Todo el EZLN se replegó entonces. Según nuestro pensamiento, el alzamiento debía iniciar cuando lo decidiéramos nosotros, no el enemigo. Desde mucho antes habíamos aprendido que no debíamos nunca sujetarnos a los tiempos del poderoso, sino que teníamos que seguir nuestro propio calendario e imponerlo al de arriba. Así lo seguimos haciendo. Por eso se desesperan con nuestro modo.
El primero de enero de 1994, ya era de día cuando todavía pasaban por esa carretera las columnas de combatientes del EZLN rumbo a Ocosingo.

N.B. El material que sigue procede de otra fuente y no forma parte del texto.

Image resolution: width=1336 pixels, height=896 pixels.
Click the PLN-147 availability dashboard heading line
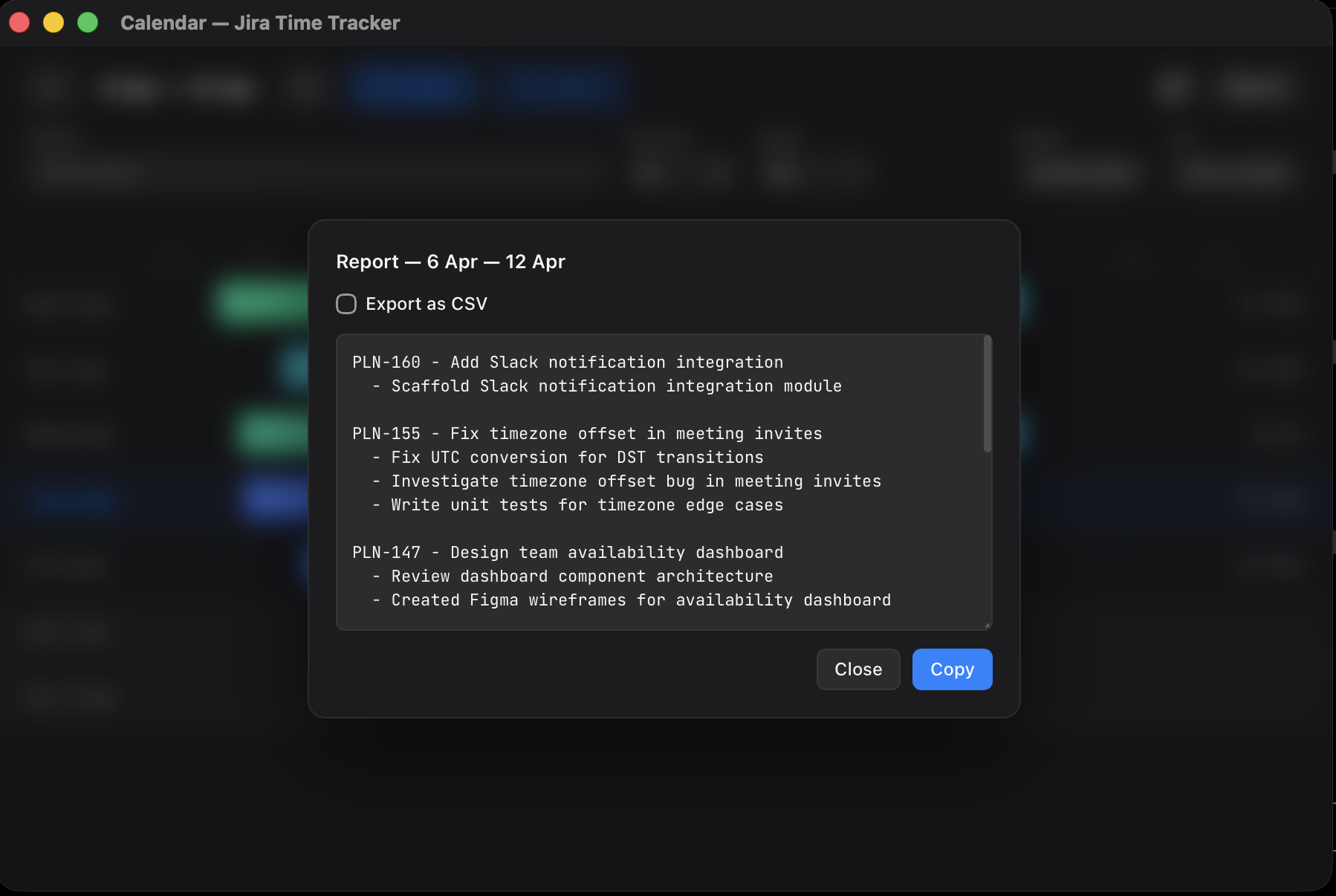tap(568, 553)
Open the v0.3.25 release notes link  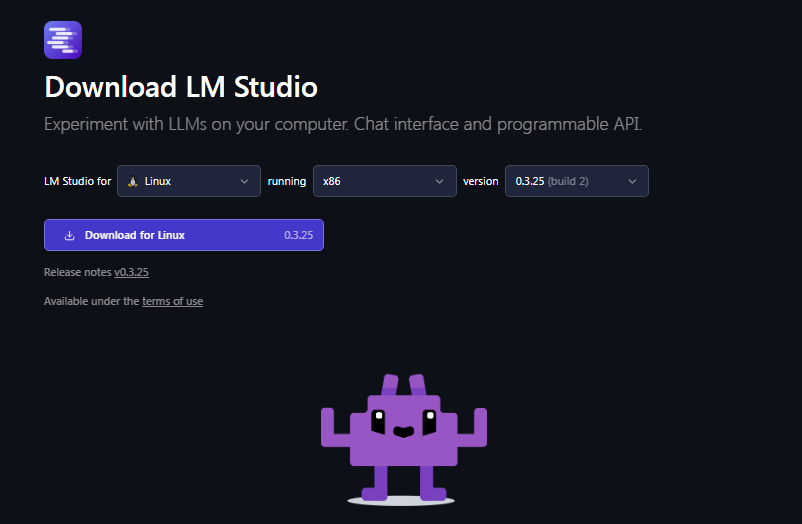click(x=131, y=272)
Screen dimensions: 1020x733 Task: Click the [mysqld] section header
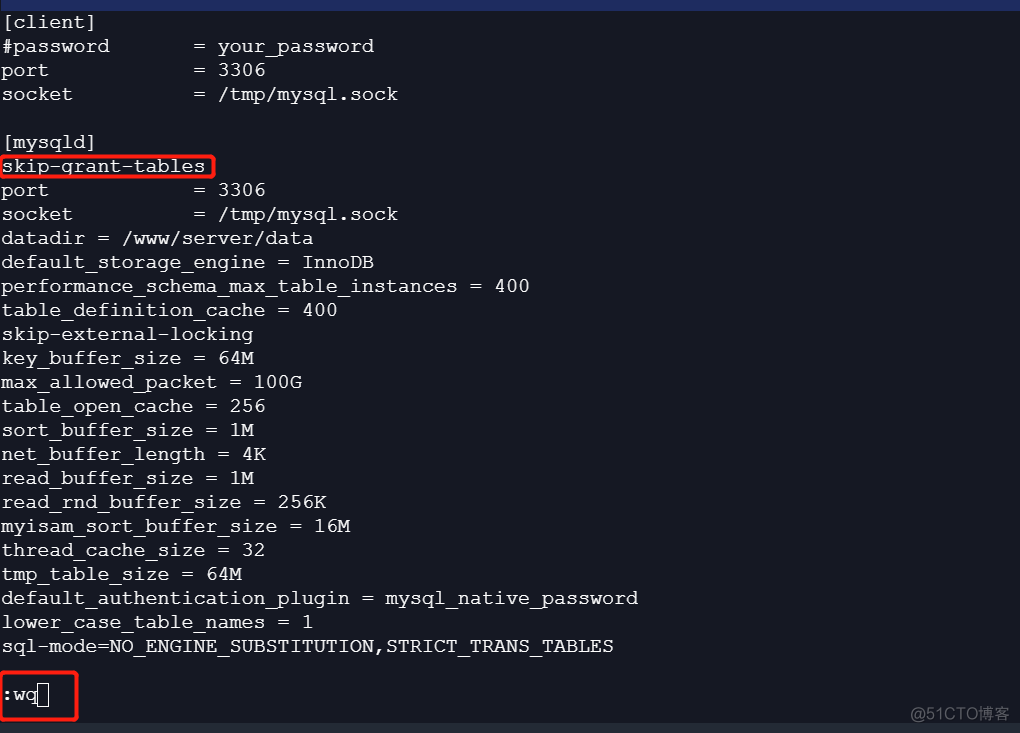point(49,142)
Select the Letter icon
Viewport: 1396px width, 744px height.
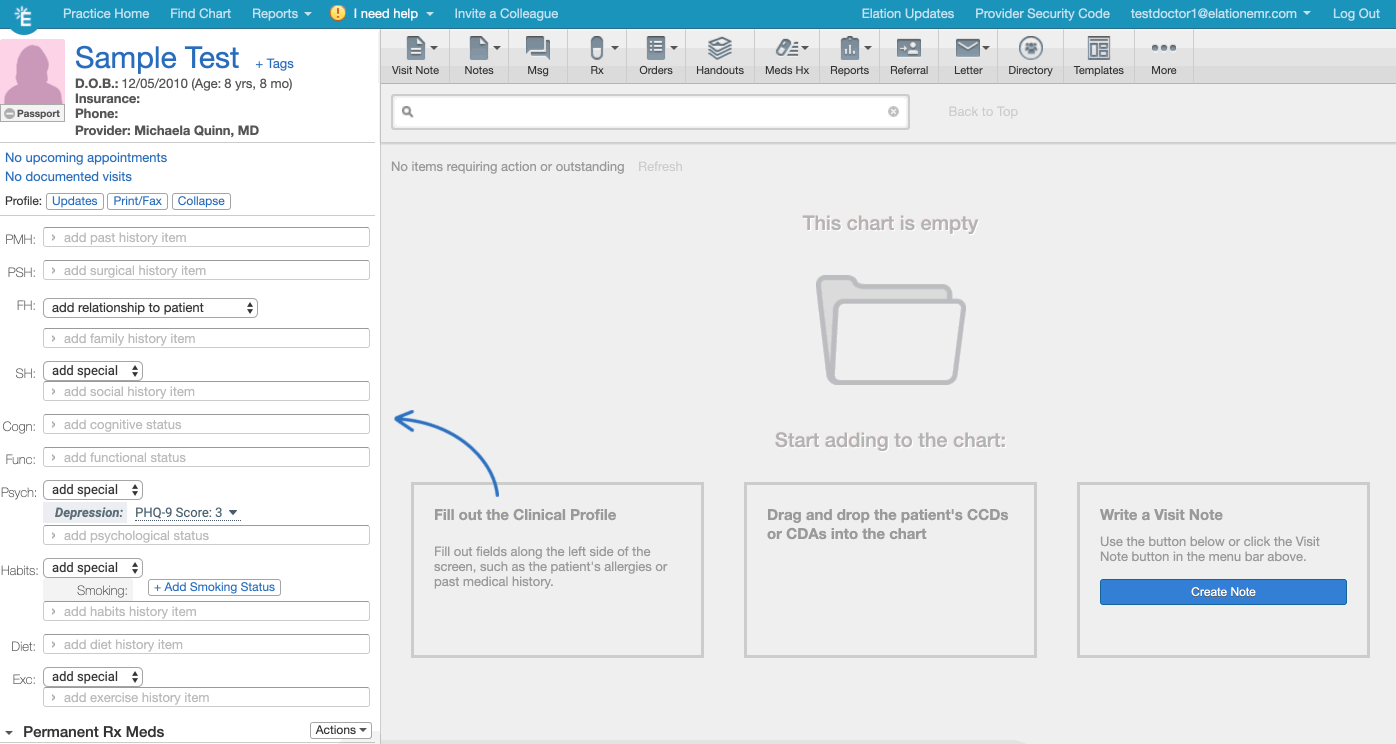point(967,55)
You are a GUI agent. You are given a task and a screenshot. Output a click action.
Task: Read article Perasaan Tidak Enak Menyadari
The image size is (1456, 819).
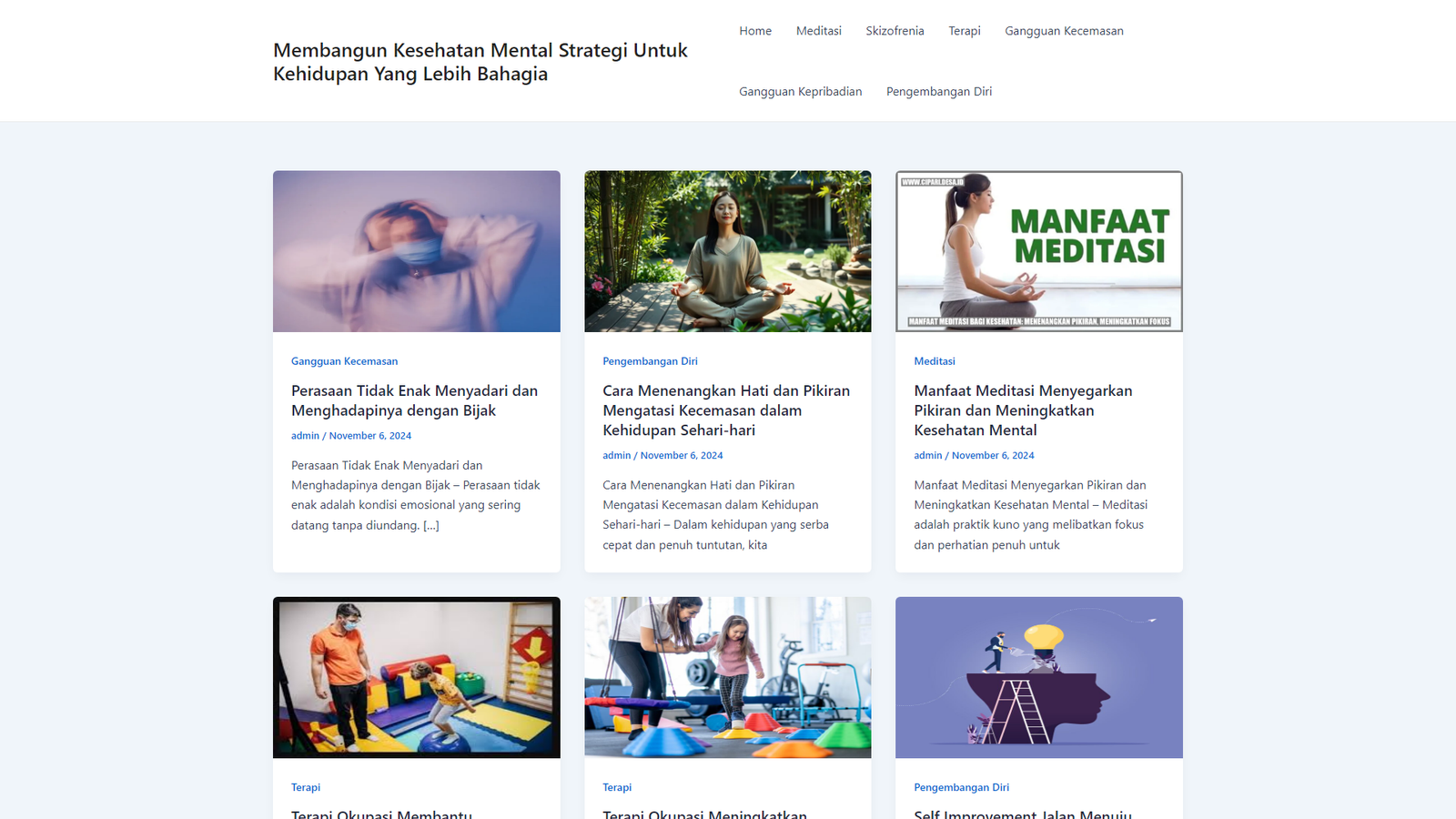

Más de mil 200 hombres y mujeres del llamado Tercer Regimiento de Infantería Zapatista, más otro tanto del Quinto Regimiento, pasaron por esta y otras tierras de la Selva Lacandona, les quitaron sus armas a las guardias blancas de los finqueros y con ellas tomaron la cabecera municipal. Después de varios días de combatir en el mercado de Ocosingo contra tropas aerotransportadas del Ejército federal, las tropas zapatistas se replegaron.
Después pasó lo que pasó, y la mayoría de ustedes lo saben porque fueron actores principales.
Todas las fincas en esta zona fueron recuperadas y, después de 1995, sus tierras repartidas por la comisión agraria del municipio autónomo rebelde zapatista (Marez) Francisco Gómez. Sin pedirle permiso a nadie, los indígenas zapatistas derrumbaron el cerco que rodeaba la finca Santa Rita y las tierras fueron repartidas entre habitantes de San Miguel y del poblado Ach' Lumal, que quiere decir: tierra nueva.
Entonces los compañeros se reunieron y volvieron a hacer cuentas, pero no de hectáreas, sino de muertos. En la batalla de Ocosingo, el 2 de enero de 1994, cayó en combate un compañero miliciano de San Miguel, cuyo nombre de lucha era Juan. En la comunidad Nueva Estrella, otro compañero miliciano fue asesinado por el Ejército federal cuando la traición zedillista, en febrero de 1995; su nombre de lucha era Diego. Los compañeros pensaron, hicieron cuentas, recordaron. El nuevo poblado tomó entonces el nombre de "Juan Diego".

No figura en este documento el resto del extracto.